Publicado em 30 maio 2017

Por Greison de Melo

Um levantamento feito com 2.422 jovens frequentadores de “baladas” na cidade de São Paulo revelou que a prevalência de consumo abusivo de álcool nessa população é de 43,4% – índice bem superior ao observado na população brasileira como um todo: 18,4%.

No dia em que foram entrevistados, 30% dos “baladeiros” deixaram a casa noturna com um nível alcoólico que se enquadra no chamado binge drinking (ao menos quatro doses para mulheres e cinco para homens em um período aproximado de duas horas), um padrão de consumo de risco associado em diversos estudos a maior ocorrência de abuso sexual, tentativas de suicídio, sexo desprotegido, gravidez indesejada, infarto, overdose alcoólica, quedas e outros problemas de saúde.

A pesquisa foi coordenada por Zila Sanchez, professora do Departamento de Medicina Preventiva da Escola Paulista de Medicina (EPM), Universidade Federal de São Paulo (Unifesp), e contou com apoio da Fapesp.

“Os resultados indicam que homens e mulheres se expõem a riscos diferentes quando saem intoxicados da balada.
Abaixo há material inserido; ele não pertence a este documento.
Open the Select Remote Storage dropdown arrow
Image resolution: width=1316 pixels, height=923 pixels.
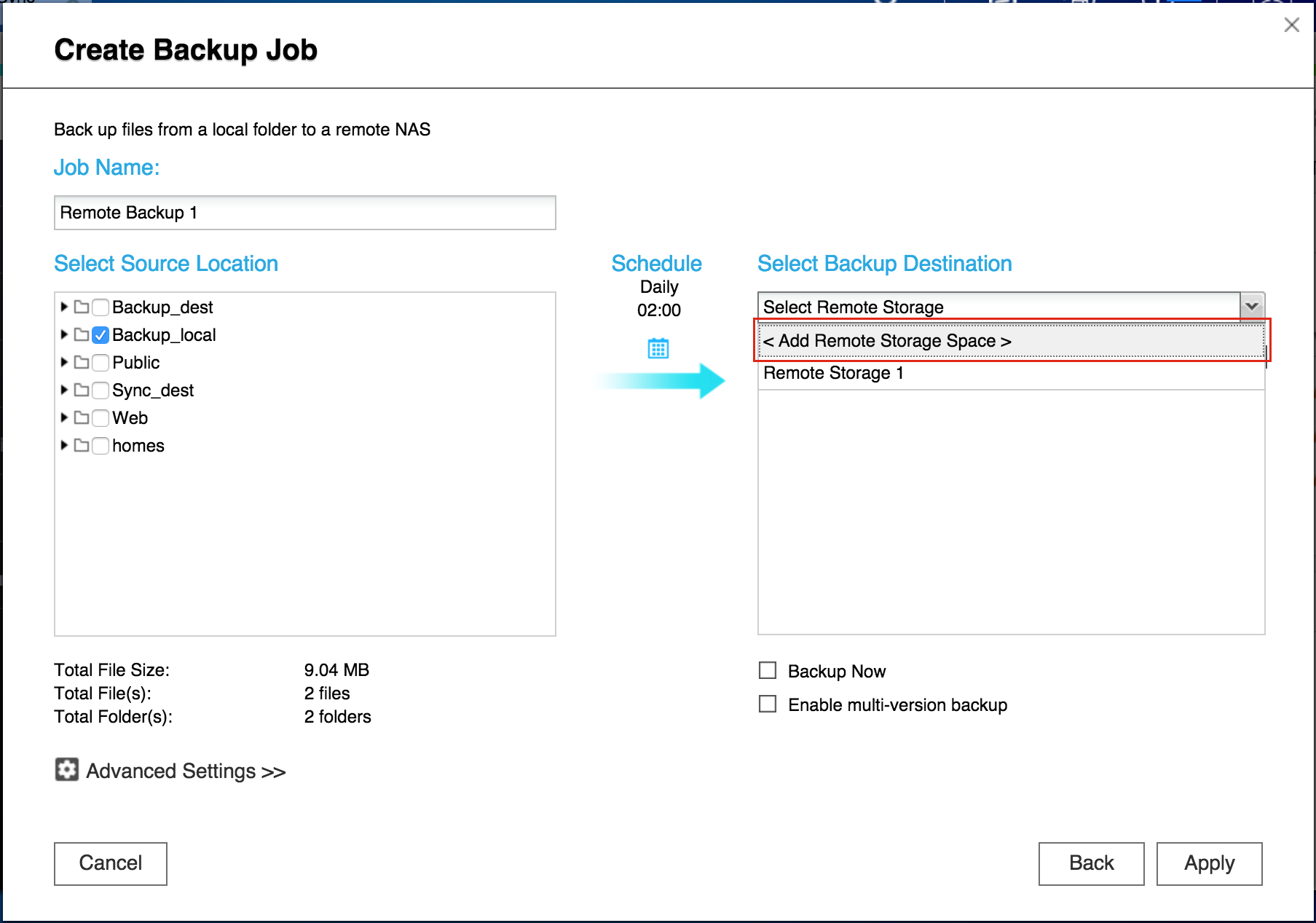click(x=1252, y=307)
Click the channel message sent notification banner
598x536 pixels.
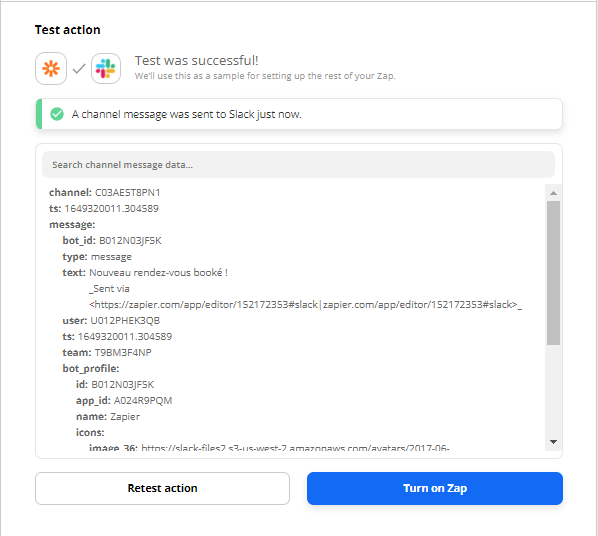(x=299, y=114)
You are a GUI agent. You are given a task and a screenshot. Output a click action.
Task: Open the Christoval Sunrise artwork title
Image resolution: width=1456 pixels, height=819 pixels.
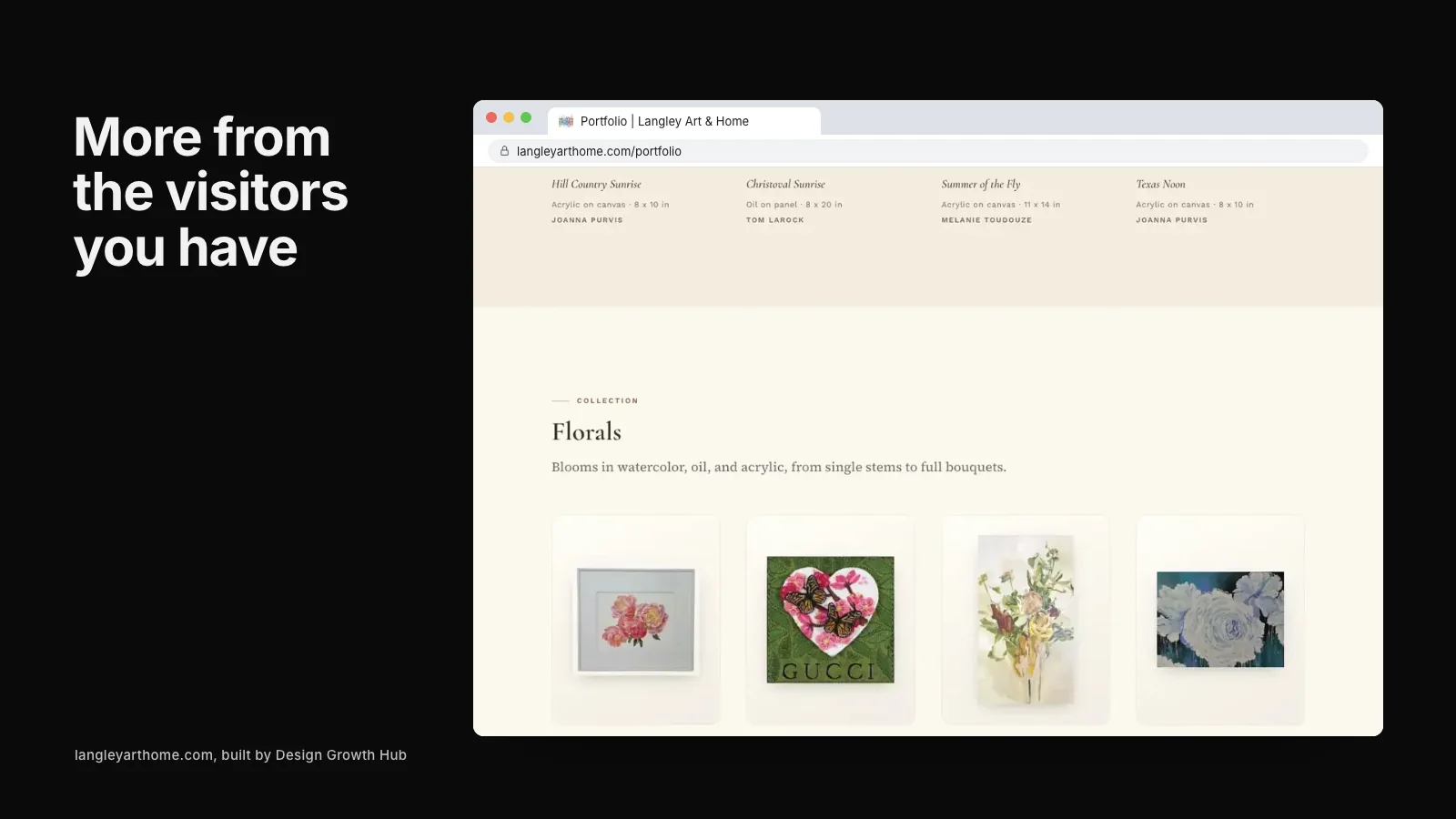(x=785, y=184)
Enquanto eles estão mais sujeitos a fazer uso de drogas ilícitas e a dirigir embriagados, elas tendem a continuar bebendo e correm maior risco de overdose alcoólica”, disse Sanchez.

“Observamos ainda que, no caso das mulheres, beber em excesso triplica a possibilidade de sofrer abuso sexual nos estabelecimentos”, disse.

As entrevistas foram feitas com jovens entre 21 e 25 anos – 60% homens e 40% mulheres –, que aceitaram participar com a garantia de anonimato. Os participantes foram abordados em 31 estabelecimentos da capital paulista, situados em diferentes bairros e voltados a diferentes classes sociais e estilos musicais.